Saturday, November 28, 2009

why not choose us?

(excerpt from an interview, 9 December 2007, with Peacecraft magazine)


ºEmma Marx-Hall: My American friend Frank rides in a van with a picture of an abortion on the side. I think what he's trying to say is fucking trash, but I think the whole world should be like a cigarette package, we have to remember that truth is loud and hideous and dangerous and it's a photo of black lungs and we have to embrace that we are all smokers. And Frank is an inspiration in that way.


ºAlan Léonin: Our drug is social interaction, rather than nicotine, but it's still filling our lungs with tar.


ºPeacecraft: Sure, but is your friend and his van actually going to change anyone's mind? Wouldn't he do better to try reasoning with people?



ºEmma Marx-Hall: There's plenty of reasoning in that. There's reasoning in the Time Cube web page, but people don't read that because there's reasoning in it, people read it because the Time Cube guy is such a fucking mentalist. You have to be crazy first.


ºTom Thorogood: The difference between Knave of Hearts and Time Cube is that we're not trying to create new theories—and I understand that the Time Cube bloke feels the same way as us, but I'm not going to get into that too far in case I offend someone—we're not trying to create new theories, we're just trying to expose something we've become aware of, which is that every human being is reduced to a...like, an automaton? Our social interactions are so codified and our repulsive behaviors are sanitized, we don't actually understand the emotions we create in others or our own emotions.


ºAlan Léonin: Something that we think is one of the world's most brilliant pieces of artwork is John Lennon's song "Cold Turkey", because if you actually look closely at some of the words, they make absolutely no sense. Pain is senseless and we spend so long infusing it with a grammar that doesn't actually apply. We all know in one sense that this is why artists tend to discuss negative emotion, but what we don't understand is that everyone who has never expressed his emotions this way is just restricting himself, rather than simply being above feeling base emotions.


ºEmma Marx-Hall: Happiness doesn't have a grammar either, of course. We all define our joy in terms of how many pounds we can get for it.


ºAlan Léonin: What I'm saying is, no human is above feeling base emotions, because it's human nature. Human nature is just like the rest of nature—it's gorgeous in its cruelty.


ºPeacecraft: How about that, Emma, are you going to agree with the notion that human nature is inherently cruel? I'm told you're the insufferable optimist in the band.


ºEmma Marx-Hall: You're right, I do think human beings are capable of great kindness, and that's really exactly what Tom has said—our social behaviors are codified because we're perhaps afraid of the power of being truly good to one another.

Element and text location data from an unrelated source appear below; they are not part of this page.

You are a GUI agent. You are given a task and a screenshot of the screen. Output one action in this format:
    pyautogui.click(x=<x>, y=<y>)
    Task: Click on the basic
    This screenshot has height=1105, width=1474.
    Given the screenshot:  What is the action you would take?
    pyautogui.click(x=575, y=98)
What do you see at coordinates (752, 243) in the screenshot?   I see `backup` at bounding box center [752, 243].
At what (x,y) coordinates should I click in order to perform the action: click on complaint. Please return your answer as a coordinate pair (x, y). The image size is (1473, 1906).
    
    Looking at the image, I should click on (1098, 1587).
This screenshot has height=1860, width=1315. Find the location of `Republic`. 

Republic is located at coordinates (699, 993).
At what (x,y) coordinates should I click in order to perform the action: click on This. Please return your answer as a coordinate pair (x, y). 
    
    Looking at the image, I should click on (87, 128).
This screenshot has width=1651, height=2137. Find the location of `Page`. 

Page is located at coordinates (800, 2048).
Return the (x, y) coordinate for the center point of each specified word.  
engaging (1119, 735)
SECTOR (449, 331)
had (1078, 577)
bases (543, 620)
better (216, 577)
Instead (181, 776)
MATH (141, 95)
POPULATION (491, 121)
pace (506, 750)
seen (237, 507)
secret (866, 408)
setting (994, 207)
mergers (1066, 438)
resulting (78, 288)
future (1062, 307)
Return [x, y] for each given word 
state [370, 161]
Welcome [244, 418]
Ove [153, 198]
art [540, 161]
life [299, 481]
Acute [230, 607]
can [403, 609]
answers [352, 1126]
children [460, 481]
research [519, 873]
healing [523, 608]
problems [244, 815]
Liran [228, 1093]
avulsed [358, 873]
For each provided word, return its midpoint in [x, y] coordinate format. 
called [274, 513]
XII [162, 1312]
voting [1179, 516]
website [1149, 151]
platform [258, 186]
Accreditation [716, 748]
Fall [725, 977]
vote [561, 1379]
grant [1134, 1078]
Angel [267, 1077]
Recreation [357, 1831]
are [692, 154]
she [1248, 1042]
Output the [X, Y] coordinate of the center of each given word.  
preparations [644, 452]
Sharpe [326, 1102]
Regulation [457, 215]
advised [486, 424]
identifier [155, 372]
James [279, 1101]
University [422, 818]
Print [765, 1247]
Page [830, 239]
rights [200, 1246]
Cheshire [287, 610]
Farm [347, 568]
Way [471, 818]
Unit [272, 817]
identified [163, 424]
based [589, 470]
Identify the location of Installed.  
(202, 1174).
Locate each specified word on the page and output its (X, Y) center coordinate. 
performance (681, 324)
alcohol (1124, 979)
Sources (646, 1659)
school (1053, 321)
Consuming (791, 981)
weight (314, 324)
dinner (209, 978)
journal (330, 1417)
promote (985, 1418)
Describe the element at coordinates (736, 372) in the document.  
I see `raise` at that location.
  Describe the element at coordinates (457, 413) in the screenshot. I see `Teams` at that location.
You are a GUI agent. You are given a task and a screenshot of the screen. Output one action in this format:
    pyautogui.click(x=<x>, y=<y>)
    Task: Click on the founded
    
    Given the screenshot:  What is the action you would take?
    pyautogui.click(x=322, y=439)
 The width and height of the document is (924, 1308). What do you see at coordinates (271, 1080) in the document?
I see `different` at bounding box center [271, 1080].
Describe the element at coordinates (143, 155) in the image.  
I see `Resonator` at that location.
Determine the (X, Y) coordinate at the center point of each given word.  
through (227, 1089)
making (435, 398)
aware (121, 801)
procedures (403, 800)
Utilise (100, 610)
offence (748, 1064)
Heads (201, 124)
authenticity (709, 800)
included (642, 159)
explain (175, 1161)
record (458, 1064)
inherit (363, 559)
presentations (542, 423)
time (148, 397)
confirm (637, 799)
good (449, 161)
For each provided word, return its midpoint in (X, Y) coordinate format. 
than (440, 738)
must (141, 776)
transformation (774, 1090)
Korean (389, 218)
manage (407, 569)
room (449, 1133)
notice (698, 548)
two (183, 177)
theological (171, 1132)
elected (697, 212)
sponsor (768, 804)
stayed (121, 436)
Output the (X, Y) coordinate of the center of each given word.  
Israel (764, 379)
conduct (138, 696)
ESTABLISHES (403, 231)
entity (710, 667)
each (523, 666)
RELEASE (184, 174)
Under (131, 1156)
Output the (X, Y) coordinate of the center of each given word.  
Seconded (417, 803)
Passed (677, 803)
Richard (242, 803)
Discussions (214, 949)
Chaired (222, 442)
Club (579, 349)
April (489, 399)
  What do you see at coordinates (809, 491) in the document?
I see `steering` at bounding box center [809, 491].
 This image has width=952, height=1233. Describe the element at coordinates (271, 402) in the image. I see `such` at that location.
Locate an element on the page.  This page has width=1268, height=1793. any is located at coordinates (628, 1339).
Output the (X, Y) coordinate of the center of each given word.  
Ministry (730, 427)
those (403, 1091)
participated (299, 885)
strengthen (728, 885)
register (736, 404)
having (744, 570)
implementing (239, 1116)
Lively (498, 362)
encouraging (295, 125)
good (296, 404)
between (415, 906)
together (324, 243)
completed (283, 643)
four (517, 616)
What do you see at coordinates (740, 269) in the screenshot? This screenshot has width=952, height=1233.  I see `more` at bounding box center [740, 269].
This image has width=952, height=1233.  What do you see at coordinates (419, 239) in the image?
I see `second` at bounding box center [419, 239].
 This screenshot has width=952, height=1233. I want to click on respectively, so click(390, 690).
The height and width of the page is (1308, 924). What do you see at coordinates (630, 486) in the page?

ºPeacecraft: I have to ask—it all sounds great, but do you really believe any of what you say?


(the band all speaks at once:)


ºAlan Léonin: Oh no, you really shouldn't've...


ºEmma Marx-Hall: Ouch! I can't deny that smarts!


ºTom Thorogood: Oh, but we don't really matter, do we? We're just the man behind the curtain, isn't it? We're just provoking you. The question is, do you believe it? I mean, mate, you've got to believe in something.


ºEmma Marx-Hall: You've got to believe in something, why not choose yourself? Why not choose to believe in your own power as a human being?


ºAlan Léonin: (laughing softly) You've got to believe in something, why not choose us?